Feeney is the third big billionaire name to be linked to the growing fashion house, which brought in $800 million in revenues in 2012 according to private company database PrivCo.
In 2009, Tory Burch LLC sold a minority stake of approximately 20% to Mexican private equity firm Tresalia Capital, chaired by Corona beer heiress María Asunción Aramburuzabala of the Group Modelo family, once described by Forbes as the richest woman in Mexico until her father’s death split her fortune.
More recently, Warner Music honcho Len Blavatnik invested for a minority stake and was designated a seat on the board.

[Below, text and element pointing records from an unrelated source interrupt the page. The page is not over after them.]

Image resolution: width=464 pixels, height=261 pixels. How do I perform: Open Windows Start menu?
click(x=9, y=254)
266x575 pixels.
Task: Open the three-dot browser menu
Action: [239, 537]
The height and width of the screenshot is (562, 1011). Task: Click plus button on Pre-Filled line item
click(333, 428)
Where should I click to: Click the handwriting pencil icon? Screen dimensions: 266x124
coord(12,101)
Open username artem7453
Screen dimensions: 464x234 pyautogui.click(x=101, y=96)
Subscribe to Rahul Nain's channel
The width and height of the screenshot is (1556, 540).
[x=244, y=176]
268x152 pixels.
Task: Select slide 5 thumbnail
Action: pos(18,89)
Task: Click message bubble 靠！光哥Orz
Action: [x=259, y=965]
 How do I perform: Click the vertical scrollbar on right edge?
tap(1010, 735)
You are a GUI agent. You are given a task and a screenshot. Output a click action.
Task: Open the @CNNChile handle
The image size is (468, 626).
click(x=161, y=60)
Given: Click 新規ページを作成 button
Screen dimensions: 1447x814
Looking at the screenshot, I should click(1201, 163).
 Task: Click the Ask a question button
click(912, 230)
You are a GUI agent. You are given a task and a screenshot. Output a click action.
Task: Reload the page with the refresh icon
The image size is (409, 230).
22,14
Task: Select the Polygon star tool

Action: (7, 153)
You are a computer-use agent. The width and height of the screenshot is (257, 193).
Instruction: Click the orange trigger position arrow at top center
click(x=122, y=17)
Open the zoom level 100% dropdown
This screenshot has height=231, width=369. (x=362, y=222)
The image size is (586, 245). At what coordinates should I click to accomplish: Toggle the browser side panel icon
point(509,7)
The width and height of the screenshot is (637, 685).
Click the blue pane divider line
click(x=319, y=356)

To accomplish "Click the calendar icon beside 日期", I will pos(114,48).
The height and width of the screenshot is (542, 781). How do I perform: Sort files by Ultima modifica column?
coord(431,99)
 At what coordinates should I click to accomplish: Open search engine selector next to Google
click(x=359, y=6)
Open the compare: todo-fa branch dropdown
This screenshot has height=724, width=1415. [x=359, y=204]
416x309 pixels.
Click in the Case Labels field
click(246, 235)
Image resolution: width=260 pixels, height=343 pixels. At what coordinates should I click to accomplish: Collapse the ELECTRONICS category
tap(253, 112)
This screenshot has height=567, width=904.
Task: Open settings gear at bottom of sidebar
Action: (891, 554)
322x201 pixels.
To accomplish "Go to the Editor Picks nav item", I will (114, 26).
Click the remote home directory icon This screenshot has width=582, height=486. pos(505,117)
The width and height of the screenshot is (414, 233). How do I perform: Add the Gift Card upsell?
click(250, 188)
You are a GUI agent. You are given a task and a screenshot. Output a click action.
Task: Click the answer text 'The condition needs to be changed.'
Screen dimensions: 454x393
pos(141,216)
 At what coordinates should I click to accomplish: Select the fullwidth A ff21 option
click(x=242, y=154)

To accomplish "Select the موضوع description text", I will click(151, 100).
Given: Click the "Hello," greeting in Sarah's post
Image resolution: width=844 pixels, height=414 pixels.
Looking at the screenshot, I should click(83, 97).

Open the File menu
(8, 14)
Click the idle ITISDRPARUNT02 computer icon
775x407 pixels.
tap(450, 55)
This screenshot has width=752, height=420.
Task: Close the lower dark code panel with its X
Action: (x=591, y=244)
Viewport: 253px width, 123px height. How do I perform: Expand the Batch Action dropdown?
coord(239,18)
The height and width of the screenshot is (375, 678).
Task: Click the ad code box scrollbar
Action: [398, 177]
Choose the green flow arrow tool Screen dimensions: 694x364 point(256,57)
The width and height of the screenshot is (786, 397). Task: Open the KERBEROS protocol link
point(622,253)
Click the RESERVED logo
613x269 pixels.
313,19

Blavatnik also has financial interest in Chris Burch’s businesses, landing him at the center of a motion to compel evidence in December.
This week’s settlement and announcement of new investors could well pave the way for a public offering, although Tory Burch herself has been careful to quash speculation of an imminent float that would likely make her a billionaire. In a November interview with CNN, she dismissed talk of taking her growing brand public, citing her privacy as paramount:
It’s not something I’ve ever thought about clearly and it’s not going to happen anytime soon. I am personally not ready to be a public [chief executive officer]. Privacy [is what I would lose.] I am not saying exactly that one day it won’t happen but for now it’s not in the cards.